Although often-cited historian had placed the wreck of a ship he called the Grand Design at Ship Harbor on Mount Desert Island, where residents put up a commemorative plaque in the early 1900s. Lane found that this was wrong.
“They weren’t looking at the really early documents,” Lane said.
She did, and determined that the passengers landed on either Grand Manan or White Head Island in the Bay of Fundy off the coast of Washington County.
Lane also found documents that said Capt. Matthew Rowan was a scoundrel. Two survivors wrote the governor of the Massachusetts Bay Colony from Maine, begging for help. They said the shipwreck survivors scrounged for clams on the island after being abandoned by Rowan and the crew. When the captain finally returned — mostly to salvage the goods off the boat, Lane said — a large group of men had disappeared on a quest for help. Some women had gone farther afield in search of more food, and he left them behind without a search. He did take a group of 48 hungry, debilitated survivors to St. George, where he took their clothes, goods and money before leaving them to the mercy of the villagers.
Meanwhile, the women left behind faced extreme privations, including hunger, cold, death, despair and fear of the Indians. But fate had tossed them on the shore of an island that is sacred to the Passamaquoddy, the people of the dawn. John Bear Mitchell, a lecturer in Wabanaki studies at the University of Maine, said that Grand Manan features prominently in the Passamaquoddy creation story. Dawn, the daughter of the sea and sky deities, was chased to sea by wolves and became the island.
“It’s believed to this day by Wabanaki men and women that that island has the spirit of Dawn in it because it is her,” Mitchell said Wednesday. “Men will go out there and do their first hunt. Women do after-winter ceremonies there.”
In the spring of 1741, Passamaquoddy hunters were shocked when they paddled to the island for their hunt and heard an English voice — a mother carrying an infant. When they learned the 10 or so women had survived all winter on food they literally pulled from the rocks – edible seaweed and shellfish such as clams, periwinkles and mussels, they were astounded.

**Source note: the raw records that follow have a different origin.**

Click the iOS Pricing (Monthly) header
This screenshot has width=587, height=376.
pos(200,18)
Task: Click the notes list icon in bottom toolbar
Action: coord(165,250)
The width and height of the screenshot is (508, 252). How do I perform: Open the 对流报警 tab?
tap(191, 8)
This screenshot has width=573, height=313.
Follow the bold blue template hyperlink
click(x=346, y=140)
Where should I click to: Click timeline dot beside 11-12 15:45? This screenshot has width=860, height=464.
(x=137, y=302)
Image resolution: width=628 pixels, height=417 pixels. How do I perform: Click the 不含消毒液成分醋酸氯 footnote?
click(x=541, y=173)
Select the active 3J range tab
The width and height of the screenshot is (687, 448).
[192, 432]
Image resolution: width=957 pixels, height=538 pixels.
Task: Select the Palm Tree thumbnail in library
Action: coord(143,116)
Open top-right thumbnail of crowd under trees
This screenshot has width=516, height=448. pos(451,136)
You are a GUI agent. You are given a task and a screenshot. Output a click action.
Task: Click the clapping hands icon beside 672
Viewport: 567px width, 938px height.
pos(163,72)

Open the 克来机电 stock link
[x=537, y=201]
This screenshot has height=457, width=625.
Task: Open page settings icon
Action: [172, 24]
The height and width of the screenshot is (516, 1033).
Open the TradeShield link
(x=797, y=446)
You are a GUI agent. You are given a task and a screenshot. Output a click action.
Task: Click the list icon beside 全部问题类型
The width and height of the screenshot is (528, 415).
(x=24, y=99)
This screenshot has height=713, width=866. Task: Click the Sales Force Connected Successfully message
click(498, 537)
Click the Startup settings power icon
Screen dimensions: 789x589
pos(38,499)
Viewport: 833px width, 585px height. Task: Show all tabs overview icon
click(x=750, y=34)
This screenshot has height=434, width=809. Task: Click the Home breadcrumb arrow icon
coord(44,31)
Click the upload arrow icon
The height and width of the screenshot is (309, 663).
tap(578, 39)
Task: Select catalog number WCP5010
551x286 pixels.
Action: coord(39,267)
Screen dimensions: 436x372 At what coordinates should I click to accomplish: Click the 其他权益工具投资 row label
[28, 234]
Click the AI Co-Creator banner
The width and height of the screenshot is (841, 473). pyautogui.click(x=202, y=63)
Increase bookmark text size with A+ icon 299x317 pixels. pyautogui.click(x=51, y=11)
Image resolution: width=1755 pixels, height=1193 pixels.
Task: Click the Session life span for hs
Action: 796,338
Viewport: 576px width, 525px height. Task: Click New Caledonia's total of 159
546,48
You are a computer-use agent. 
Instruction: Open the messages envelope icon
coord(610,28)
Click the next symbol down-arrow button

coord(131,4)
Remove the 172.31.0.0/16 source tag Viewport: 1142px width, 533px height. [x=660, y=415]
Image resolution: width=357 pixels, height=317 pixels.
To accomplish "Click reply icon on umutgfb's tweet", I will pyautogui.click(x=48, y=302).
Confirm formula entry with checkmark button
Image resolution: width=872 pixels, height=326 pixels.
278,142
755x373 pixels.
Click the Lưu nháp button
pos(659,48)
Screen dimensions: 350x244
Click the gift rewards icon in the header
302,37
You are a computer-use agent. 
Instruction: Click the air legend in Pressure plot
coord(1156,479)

“They knew the only way [they] survived was for Dawn to take care of them and the baby,” Mitchell said.
Instead of bringing the women to the closer French settlement and ransoming them there, the Passamaquoddy hunters decided to bring a letter to the nearest English settlement.
“That they would travel over 100 miles in an open boat, risking their lives on the women’s behalf, is even more remarkable,” Lane said.
A ship from St. George went to Grand Manan to pick up the last survivors, bringing them back. Many stayed, Lane said, not wanting to risk anything else in the name of adventure. They married local men and put down deep roots in Maine. It’s said that the women from the shipwreck kept a good relationship with the local Indians, according to Lane.
“There was a huge prejudice against the Indians. But the people they trusted — the landowners, the captain, they let them down,” she said. “The people who rescued them were the Indians.”
Mitchell said people can learn a lot from the stories of positive interactions between Europeans and Indians, like the story of the rescue of the women from the Martha & Eliza, instead of concentrating on the myths of settlement and conquering.
“Focusing on positive interactions is sort of like Thanksgiving,” he said. “It refocuses Thanksgiving from Pilgrims and Indians to family time. We’re taking care of people. As humans, this is what we do, and this is what we should be doing.”